((
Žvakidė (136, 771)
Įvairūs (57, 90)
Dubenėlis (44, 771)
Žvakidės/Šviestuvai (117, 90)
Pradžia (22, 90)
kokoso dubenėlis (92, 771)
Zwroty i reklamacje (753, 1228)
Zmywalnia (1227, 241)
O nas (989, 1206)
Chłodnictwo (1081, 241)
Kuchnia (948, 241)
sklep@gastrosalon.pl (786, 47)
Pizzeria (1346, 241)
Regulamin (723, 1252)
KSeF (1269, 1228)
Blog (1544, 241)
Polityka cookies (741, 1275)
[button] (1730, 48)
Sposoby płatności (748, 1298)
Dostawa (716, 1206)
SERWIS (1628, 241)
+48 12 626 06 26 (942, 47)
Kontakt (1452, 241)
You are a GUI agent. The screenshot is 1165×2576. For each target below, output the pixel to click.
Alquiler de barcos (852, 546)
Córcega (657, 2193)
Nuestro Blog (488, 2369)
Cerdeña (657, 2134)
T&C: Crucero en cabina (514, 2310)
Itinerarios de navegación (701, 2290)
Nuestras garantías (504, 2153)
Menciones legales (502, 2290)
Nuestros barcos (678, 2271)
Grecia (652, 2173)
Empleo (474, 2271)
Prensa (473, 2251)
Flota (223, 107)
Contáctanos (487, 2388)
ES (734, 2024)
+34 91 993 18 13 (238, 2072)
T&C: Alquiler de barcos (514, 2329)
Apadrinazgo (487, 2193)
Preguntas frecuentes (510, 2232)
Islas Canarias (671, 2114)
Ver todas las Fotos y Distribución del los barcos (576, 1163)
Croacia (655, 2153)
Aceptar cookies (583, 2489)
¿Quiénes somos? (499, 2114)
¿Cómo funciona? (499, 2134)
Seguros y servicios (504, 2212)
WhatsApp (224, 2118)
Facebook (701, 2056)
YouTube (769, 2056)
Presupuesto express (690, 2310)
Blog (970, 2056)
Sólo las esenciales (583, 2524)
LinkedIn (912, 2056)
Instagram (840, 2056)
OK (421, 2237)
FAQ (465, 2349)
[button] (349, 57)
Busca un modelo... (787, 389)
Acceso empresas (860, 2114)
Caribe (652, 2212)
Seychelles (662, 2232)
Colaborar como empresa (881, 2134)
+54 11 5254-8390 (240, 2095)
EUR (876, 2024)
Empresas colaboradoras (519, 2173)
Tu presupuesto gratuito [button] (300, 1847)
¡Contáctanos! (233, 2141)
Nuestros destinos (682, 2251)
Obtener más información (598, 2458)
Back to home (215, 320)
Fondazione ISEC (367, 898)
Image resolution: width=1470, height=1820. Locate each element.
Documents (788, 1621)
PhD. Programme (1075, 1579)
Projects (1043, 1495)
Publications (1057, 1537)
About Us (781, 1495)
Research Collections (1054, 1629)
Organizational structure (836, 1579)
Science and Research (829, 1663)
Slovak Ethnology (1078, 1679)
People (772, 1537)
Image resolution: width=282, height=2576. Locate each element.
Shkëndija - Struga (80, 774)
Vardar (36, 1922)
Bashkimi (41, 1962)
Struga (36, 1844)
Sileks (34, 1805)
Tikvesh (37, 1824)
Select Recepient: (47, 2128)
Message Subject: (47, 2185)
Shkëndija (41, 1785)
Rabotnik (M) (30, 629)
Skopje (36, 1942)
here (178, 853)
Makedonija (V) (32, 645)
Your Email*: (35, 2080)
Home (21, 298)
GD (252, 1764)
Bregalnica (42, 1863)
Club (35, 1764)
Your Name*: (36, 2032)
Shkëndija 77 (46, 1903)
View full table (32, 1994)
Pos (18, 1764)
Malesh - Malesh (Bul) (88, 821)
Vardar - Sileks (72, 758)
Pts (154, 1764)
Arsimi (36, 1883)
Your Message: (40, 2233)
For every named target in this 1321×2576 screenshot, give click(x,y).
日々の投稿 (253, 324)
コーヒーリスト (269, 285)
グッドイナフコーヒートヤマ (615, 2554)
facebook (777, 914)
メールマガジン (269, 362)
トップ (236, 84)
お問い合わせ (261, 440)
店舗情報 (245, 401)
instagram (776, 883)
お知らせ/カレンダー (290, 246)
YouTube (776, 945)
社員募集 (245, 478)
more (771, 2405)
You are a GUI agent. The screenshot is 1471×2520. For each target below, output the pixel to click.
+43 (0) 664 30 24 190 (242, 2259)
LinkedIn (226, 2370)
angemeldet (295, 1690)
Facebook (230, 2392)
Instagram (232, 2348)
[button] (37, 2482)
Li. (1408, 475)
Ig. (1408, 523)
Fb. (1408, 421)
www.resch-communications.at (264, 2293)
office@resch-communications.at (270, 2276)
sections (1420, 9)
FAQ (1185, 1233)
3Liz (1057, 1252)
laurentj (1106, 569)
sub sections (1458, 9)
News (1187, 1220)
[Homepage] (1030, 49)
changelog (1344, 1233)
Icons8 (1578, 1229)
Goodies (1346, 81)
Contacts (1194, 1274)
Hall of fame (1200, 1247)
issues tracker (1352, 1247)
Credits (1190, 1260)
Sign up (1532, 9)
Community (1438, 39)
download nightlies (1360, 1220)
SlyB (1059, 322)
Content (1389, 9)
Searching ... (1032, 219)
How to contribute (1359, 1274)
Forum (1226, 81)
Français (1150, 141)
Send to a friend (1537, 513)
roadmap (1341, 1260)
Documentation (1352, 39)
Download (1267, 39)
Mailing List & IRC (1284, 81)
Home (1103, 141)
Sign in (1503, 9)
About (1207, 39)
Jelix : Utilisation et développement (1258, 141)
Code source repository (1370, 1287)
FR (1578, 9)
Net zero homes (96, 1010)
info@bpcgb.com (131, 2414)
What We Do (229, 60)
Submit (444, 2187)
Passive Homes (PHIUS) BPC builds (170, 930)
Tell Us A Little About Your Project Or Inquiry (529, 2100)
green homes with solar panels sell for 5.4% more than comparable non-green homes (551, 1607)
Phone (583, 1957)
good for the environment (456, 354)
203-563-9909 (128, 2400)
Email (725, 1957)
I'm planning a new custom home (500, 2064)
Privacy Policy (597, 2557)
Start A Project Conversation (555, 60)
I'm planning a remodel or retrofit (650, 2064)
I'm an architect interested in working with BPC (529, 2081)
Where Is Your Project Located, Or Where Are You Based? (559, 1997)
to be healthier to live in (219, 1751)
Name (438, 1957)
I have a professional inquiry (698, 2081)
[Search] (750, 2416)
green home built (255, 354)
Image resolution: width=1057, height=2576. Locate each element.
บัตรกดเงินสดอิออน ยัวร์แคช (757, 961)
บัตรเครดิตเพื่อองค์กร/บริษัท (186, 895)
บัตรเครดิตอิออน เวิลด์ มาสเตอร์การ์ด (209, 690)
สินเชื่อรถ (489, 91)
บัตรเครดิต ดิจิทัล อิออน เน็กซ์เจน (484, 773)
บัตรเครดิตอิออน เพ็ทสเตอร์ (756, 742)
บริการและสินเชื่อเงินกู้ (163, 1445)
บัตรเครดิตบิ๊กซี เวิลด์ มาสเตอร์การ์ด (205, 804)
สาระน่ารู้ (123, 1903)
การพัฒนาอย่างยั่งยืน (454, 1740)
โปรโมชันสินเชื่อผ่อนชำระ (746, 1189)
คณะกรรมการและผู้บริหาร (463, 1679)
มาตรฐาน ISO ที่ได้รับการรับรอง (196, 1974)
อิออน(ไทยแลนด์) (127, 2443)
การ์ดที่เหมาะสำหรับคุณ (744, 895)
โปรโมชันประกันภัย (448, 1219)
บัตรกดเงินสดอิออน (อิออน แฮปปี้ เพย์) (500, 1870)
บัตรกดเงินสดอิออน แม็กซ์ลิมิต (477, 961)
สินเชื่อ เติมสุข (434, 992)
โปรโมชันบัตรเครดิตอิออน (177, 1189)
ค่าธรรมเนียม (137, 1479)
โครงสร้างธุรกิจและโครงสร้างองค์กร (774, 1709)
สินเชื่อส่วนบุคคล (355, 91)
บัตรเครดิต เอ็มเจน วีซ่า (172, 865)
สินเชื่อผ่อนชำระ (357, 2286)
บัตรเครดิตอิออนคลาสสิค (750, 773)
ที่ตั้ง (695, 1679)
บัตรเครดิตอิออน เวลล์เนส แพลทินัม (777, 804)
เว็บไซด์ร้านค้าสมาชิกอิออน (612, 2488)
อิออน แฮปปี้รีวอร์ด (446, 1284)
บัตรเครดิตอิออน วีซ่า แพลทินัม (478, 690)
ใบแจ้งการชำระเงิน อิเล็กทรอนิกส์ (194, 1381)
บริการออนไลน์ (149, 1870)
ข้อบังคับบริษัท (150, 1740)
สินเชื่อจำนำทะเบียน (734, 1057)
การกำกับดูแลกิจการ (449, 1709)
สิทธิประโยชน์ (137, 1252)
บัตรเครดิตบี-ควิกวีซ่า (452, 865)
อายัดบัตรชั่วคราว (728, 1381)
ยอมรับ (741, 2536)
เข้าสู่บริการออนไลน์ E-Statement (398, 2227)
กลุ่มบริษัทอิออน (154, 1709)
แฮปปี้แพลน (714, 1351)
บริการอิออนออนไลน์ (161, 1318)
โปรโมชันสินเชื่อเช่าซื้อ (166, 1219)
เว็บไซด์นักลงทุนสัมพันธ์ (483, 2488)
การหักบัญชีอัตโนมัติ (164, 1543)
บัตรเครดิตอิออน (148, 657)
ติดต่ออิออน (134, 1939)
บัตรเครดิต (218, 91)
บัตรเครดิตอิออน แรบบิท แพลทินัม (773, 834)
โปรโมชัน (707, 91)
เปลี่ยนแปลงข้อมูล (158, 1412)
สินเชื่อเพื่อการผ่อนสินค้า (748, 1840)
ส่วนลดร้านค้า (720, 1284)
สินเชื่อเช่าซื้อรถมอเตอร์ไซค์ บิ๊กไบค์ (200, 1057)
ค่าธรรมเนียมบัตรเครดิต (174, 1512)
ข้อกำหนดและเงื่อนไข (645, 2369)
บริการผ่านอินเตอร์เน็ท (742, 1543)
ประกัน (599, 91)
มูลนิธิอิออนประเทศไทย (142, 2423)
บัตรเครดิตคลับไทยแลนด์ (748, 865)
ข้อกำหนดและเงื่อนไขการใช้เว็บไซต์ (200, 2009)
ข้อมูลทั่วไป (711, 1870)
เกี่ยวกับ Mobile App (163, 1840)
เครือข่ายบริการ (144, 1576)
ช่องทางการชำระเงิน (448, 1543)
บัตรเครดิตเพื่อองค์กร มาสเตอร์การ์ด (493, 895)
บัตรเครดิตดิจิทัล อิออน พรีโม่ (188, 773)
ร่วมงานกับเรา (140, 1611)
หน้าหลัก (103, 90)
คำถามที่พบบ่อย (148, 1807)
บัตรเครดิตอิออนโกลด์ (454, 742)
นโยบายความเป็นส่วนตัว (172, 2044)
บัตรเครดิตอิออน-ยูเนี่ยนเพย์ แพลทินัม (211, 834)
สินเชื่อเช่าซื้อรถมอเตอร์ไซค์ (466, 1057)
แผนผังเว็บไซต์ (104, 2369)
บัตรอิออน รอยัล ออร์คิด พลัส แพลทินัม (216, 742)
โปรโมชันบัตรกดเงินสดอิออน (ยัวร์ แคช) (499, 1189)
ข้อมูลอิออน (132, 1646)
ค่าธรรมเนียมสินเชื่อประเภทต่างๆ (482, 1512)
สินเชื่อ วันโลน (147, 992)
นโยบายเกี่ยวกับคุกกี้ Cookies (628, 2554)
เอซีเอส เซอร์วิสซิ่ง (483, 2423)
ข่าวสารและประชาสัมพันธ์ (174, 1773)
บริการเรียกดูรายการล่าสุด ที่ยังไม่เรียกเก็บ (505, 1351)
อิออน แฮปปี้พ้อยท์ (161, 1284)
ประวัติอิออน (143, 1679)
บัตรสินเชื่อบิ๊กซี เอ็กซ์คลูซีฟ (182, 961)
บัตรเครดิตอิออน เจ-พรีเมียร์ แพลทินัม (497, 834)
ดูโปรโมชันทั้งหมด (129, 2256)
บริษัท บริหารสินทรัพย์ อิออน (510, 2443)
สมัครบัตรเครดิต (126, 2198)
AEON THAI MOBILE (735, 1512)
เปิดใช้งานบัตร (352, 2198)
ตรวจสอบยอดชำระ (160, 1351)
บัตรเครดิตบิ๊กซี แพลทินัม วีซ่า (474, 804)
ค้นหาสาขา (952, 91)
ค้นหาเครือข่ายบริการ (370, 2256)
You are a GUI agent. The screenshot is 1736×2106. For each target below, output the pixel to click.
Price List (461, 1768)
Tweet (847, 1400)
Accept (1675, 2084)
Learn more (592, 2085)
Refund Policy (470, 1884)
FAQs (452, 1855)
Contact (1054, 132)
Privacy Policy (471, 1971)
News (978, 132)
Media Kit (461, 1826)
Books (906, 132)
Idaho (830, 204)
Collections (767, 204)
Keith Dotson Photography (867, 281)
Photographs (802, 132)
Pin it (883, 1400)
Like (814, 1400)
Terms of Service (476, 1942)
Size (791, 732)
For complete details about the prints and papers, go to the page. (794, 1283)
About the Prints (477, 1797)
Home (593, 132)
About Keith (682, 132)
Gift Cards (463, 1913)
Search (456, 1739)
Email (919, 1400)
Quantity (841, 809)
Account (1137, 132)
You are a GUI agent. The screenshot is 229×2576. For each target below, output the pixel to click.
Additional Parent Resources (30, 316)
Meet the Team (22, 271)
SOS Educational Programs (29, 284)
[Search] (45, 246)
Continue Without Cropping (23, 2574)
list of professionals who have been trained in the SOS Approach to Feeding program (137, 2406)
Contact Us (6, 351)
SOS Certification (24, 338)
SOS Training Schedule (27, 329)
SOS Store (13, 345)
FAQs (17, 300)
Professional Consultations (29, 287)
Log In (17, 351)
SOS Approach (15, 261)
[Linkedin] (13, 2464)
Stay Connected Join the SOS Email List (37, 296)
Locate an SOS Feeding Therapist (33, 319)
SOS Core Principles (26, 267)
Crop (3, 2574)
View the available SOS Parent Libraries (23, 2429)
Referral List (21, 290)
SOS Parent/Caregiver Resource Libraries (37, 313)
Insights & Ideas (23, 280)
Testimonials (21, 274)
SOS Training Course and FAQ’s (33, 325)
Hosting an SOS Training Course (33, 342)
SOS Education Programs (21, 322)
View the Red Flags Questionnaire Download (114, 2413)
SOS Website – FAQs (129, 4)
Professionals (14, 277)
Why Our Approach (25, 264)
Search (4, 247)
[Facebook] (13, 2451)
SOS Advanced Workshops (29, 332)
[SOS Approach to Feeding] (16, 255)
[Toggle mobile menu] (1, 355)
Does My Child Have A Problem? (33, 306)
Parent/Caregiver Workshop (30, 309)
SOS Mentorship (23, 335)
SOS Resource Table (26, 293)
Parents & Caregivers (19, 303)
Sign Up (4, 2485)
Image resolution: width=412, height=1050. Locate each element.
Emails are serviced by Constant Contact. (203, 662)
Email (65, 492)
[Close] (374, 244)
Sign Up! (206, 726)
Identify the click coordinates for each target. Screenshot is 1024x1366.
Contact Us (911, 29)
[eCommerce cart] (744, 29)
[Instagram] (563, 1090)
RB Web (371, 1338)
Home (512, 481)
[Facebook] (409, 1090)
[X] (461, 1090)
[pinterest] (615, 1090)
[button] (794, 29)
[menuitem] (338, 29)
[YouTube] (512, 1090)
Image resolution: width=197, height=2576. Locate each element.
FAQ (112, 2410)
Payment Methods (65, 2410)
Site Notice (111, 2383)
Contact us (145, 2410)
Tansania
))
Please copy nothing but the lines from the one that holds "Contact Us (911, 29)" through the last line of the material above, exactly as written.

● EXERCISE ANSWER
Contact Us (911, 29)
[eCommerce cart] (744, 29)
[Instagram] (563, 1090)
RB Web (371, 1338)
Home (512, 481)
[Facebook] (409, 1090)
[X] (461, 1090)
[pinterest] (615, 1090)
[button] (794, 29)
[menuitem] (338, 29)
[YouTube] (512, 1090)
Image resolution: width=197, height=2576. Locate each element.
FAQ (112, 2410)
Payment Methods (65, 2410)
Site Notice (111, 2383)
Contact us (145, 2410)
Tansania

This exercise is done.